Rasseinfo

Herkunft
Im Jahre 1963 kreuzte die Amerikanerin Jean Mill die Asiatische Leopardkatze (ALC, felis bengalensis) mit einer Hauskatze. Das Ziel war, eine zahme, menschenbezogene, aber wild aussehende Hauskatze zu züchten.

 

Die ersten Nachkommen (F1) waren genau so wild, und die Kater steril. In der zweiten Generation (F2) waren nicht mehr alle Kater steril. So konnte sie weitere Verpaarungen machen, bis die Nachkommen einen verschmusten und liebevollen Charakter bekamen. Später hat sie andere Rassen mit eingekreuzt. Dazu gehören unter anderem die Egypten Mau, Abessinier und American Shorthair. So entstanden weitere Farben und Blutlinien.

 

Charakter der Bengalkatze
Die Bengalkatze verzaubert die Menschen durch ihr freundliches und verschmustes Wesen. Sie ist sehr menschenbezogen und „plaudert“ gerne mit ihnen. Die Bengalkatze spielt sehr gerne, sie ist neugierig und intelligent. Sie sollte mit einer zweiten Katze zusammen sein, so dass sie ihren Spieltrieb ausleben kann.

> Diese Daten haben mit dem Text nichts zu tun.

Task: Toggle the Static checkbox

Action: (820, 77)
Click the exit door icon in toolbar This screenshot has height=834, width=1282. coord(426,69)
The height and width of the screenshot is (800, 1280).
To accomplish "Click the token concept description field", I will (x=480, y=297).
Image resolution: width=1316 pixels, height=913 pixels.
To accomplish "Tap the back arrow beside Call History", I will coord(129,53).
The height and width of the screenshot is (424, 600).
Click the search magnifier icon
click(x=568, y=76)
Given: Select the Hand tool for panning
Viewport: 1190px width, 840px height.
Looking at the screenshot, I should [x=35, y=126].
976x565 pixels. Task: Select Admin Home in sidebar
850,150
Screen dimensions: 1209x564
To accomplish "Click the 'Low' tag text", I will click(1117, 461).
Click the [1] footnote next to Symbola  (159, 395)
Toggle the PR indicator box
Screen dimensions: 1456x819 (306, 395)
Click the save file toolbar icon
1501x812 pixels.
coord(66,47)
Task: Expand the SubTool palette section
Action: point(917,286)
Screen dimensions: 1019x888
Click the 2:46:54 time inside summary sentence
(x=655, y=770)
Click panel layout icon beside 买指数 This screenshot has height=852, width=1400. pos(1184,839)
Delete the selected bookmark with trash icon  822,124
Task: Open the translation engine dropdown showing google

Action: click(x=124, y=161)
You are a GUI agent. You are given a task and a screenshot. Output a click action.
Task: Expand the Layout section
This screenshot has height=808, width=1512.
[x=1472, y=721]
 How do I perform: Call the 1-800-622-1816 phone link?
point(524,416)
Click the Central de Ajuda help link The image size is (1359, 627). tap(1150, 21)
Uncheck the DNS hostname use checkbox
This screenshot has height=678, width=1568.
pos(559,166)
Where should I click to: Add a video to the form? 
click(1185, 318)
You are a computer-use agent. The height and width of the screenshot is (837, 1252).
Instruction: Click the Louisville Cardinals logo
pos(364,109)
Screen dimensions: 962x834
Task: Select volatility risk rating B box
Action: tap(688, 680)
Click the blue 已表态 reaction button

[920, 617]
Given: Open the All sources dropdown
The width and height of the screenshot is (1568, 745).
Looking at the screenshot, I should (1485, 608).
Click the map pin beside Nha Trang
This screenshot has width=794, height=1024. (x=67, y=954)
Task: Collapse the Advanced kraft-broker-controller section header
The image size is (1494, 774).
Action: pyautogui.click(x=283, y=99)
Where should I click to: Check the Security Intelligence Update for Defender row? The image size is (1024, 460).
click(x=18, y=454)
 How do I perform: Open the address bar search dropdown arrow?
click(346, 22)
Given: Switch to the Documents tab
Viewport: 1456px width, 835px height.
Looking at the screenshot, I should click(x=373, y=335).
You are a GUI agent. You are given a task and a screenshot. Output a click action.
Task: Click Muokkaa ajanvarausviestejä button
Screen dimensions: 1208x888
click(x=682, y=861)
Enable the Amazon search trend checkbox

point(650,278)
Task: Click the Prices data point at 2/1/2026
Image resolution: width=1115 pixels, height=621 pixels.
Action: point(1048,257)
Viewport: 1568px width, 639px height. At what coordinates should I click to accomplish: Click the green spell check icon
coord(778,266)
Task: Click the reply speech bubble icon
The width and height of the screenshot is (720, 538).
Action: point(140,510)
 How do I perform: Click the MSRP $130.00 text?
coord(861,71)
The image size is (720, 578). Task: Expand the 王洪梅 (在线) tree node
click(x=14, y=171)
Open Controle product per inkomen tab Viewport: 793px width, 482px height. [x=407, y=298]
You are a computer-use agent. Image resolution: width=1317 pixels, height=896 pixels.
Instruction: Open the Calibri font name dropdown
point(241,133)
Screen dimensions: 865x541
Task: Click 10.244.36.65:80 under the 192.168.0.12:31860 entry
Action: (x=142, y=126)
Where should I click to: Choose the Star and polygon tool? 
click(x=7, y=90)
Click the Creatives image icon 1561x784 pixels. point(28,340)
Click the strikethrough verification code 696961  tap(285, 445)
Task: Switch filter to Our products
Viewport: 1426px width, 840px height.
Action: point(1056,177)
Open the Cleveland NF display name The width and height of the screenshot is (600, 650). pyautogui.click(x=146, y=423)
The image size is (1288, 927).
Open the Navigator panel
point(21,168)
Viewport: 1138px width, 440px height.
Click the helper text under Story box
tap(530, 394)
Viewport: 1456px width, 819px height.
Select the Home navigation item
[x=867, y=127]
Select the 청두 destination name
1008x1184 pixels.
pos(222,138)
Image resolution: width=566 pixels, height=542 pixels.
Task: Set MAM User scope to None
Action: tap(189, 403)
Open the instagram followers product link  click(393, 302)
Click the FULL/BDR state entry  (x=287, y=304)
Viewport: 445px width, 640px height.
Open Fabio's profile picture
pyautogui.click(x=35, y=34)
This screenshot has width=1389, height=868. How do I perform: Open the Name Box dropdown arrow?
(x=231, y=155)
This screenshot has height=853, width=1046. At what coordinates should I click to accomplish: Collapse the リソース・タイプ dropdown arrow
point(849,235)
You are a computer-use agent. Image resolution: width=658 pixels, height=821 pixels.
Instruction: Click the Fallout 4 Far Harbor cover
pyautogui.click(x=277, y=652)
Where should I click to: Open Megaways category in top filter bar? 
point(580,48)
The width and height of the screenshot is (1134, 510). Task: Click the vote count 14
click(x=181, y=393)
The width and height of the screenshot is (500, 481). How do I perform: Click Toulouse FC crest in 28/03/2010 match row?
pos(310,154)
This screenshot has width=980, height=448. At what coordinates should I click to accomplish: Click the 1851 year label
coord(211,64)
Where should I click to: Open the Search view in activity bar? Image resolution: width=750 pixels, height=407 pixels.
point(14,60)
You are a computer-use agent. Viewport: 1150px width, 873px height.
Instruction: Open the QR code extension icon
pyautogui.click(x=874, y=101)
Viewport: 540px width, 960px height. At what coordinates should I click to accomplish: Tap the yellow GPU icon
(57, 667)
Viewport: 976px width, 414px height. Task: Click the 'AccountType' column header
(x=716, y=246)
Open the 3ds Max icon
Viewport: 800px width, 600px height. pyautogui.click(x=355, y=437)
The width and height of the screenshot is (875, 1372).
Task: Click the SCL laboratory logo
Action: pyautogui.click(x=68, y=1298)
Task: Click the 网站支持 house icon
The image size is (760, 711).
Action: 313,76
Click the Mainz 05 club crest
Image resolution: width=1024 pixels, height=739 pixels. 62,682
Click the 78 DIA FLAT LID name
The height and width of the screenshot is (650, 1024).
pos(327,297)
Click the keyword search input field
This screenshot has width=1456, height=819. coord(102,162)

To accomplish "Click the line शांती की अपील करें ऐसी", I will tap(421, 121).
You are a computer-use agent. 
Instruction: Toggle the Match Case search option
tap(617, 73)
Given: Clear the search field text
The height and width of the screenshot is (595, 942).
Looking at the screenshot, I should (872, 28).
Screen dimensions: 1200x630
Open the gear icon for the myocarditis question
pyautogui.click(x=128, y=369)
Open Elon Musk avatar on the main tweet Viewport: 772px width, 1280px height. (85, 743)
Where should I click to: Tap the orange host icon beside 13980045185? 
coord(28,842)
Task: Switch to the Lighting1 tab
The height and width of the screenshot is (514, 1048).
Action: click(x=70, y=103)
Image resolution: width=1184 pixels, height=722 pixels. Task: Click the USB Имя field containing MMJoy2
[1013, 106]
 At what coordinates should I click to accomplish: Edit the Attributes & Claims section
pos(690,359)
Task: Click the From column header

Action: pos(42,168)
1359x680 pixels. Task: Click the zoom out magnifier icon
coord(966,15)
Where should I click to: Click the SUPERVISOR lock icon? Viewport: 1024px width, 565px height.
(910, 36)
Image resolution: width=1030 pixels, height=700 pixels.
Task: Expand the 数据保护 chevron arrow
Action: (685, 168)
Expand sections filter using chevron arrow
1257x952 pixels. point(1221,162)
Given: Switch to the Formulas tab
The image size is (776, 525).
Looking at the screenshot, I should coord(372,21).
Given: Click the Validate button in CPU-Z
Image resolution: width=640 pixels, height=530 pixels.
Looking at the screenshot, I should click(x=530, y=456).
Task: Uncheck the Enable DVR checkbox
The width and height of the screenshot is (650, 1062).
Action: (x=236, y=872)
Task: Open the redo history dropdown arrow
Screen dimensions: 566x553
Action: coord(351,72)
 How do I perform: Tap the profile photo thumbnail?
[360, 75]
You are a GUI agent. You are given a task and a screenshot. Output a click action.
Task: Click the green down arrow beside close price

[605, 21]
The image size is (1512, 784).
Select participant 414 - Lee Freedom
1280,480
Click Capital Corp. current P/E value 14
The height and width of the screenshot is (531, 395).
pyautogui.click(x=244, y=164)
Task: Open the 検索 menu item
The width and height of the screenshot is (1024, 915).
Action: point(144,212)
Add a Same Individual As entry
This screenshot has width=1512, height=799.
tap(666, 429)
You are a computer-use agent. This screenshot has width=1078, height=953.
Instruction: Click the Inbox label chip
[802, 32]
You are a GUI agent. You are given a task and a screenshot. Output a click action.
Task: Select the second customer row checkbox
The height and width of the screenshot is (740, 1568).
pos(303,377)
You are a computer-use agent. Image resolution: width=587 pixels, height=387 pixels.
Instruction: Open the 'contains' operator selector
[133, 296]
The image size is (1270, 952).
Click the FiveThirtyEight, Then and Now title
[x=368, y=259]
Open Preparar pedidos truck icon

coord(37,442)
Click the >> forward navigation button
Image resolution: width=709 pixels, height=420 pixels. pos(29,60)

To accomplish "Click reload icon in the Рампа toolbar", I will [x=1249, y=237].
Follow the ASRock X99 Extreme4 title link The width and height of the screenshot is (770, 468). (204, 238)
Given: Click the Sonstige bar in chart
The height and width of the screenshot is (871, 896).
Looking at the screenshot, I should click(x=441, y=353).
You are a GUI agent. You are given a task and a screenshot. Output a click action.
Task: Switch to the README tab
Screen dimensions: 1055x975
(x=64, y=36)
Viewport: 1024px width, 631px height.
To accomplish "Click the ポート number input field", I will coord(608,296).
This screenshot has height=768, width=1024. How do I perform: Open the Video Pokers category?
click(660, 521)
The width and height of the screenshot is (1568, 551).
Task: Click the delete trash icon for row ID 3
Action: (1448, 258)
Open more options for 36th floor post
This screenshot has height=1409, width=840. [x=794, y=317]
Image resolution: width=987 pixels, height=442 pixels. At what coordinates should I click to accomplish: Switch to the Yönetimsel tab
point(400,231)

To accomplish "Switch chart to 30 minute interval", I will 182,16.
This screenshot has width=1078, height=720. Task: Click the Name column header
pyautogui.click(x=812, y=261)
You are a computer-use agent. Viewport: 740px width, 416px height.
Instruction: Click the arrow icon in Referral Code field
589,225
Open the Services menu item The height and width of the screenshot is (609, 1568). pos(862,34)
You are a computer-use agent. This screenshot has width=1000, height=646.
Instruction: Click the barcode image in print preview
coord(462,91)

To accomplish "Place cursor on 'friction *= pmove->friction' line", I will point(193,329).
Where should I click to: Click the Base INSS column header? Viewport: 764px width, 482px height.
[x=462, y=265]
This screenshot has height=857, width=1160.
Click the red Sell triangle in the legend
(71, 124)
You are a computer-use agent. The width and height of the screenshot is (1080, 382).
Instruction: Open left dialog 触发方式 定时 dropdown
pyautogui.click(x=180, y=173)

Eine Besonderheit der Bengalen ist auch, dass sie Wasser lieben.


Sie verschleppen sehr gerne Sachen. Es kommt vor, dass ich tagelang den zweiten Socken von unserem Sohn suche…!

Wir legen sehr grossen Wert darauf, das unsere Bengalkinder sich von den ersten Lebenstagen und Wochen an Kinder und andere Katzen gewöhnen.

Aussehen der Bengalkatze
Die Bengalkatze hat ein extrem seidiges und eng anliegendes kurzes Fell. Das Fell glänzt durch ihren Goldenglitter, den sie hat. Das unterscheidet eine Bengal auch von anderen Rassen. Die Ohren sollten vorzugsweise klein und an der Spitze abgerundet sein. Die Nasen der Bengalen sind gross und breit. Das Nasenprofil sollte gerade sein.

Der Schwanz sollte dicht behaart sein, und die Schwanzspitze muss schwarz sein. Auch die Pfotenunterseite muss schwarz sein. Sie hat auffallend grosse und ausdrucksstarke Augen, die uns extrem faszinieren.

Der Körper ist lang und gestreckt. Sie ist sehr muskulös, dadurch hat sie auch ein sehr elegantes Erscheinungsbild. Die Beine sind kräftig, wobei die hinteren Beine etwas höher stehen. Dadurch haben sie eine enorme Sprungkraft. Sie sollte daher auch viele Klettermöglichkeiten zur Verfügung haben.